* [Aim of the exercise] Output the lines below exactly, please, from the first line until the line with "The image size is (861, 386).", counting both.

Pixel coordinate grounding data
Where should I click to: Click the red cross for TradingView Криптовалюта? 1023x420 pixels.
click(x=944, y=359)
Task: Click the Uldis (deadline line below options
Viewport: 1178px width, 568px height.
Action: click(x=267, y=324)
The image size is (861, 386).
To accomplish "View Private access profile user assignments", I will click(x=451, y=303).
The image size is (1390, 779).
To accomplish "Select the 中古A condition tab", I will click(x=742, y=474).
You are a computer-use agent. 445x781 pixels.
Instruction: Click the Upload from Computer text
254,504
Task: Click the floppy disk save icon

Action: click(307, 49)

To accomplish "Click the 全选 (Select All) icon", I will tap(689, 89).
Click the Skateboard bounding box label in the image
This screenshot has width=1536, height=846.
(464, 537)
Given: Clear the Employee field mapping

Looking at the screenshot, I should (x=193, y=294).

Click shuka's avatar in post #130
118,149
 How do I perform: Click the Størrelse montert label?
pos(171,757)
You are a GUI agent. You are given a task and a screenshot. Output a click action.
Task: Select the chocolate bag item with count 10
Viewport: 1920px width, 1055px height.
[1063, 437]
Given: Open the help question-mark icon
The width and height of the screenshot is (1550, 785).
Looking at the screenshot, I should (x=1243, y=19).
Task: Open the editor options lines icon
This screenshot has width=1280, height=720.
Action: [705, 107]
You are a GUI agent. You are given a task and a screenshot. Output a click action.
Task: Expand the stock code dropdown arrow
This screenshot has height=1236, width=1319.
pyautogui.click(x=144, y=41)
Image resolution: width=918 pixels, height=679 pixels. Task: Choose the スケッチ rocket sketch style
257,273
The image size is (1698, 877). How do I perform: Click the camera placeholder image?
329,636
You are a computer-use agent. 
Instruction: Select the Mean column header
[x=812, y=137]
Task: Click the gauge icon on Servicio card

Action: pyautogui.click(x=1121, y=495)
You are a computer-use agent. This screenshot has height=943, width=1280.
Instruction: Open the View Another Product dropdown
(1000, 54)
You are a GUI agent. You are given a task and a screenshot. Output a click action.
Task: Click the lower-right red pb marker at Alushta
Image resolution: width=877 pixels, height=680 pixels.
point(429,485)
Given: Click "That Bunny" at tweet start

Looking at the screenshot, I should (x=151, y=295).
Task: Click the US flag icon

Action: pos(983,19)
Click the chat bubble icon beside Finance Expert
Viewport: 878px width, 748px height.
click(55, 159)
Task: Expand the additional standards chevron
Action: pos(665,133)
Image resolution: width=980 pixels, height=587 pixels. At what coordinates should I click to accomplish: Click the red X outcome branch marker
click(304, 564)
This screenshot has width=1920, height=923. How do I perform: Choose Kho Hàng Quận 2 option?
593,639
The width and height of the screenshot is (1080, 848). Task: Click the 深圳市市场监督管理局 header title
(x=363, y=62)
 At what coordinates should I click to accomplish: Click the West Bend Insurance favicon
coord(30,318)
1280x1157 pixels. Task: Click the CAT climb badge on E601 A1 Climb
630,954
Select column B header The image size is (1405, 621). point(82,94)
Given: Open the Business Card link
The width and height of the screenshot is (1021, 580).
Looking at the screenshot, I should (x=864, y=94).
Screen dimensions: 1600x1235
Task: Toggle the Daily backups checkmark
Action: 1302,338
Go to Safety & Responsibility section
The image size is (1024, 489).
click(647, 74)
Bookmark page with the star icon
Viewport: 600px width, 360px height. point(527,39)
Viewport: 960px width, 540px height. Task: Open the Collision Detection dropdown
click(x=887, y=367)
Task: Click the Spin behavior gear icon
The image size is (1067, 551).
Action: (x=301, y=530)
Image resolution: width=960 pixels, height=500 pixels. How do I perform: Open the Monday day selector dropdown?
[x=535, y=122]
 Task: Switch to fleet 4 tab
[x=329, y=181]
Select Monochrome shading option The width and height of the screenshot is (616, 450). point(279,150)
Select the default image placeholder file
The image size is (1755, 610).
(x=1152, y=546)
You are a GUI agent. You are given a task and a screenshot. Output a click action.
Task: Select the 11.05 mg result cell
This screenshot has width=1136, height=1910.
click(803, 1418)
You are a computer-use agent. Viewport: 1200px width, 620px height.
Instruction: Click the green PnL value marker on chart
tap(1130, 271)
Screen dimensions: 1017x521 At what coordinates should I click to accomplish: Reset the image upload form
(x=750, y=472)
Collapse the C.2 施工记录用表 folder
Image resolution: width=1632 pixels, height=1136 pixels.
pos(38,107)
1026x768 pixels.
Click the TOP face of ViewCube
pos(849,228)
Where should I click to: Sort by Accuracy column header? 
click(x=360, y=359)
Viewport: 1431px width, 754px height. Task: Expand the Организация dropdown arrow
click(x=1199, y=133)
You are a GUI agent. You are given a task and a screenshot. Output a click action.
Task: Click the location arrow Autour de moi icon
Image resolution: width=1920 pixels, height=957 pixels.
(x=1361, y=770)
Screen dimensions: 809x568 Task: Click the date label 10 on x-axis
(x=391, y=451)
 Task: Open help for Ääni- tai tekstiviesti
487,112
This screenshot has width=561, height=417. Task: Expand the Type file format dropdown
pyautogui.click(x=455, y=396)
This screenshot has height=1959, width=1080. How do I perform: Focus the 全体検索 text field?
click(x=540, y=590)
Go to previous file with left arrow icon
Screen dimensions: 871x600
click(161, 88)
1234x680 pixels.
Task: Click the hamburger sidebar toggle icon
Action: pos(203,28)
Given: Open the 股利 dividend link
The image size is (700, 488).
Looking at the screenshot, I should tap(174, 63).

* [Response to this task]
Where should I click to: Click the red cross for TradingView Криптовалюта? 1023x420 pixels.
click(x=944, y=359)
Task: Click the Uldis (deadline line below options
Viewport: 1178px width, 568px height.
Action: click(x=267, y=324)
The image size is (861, 386).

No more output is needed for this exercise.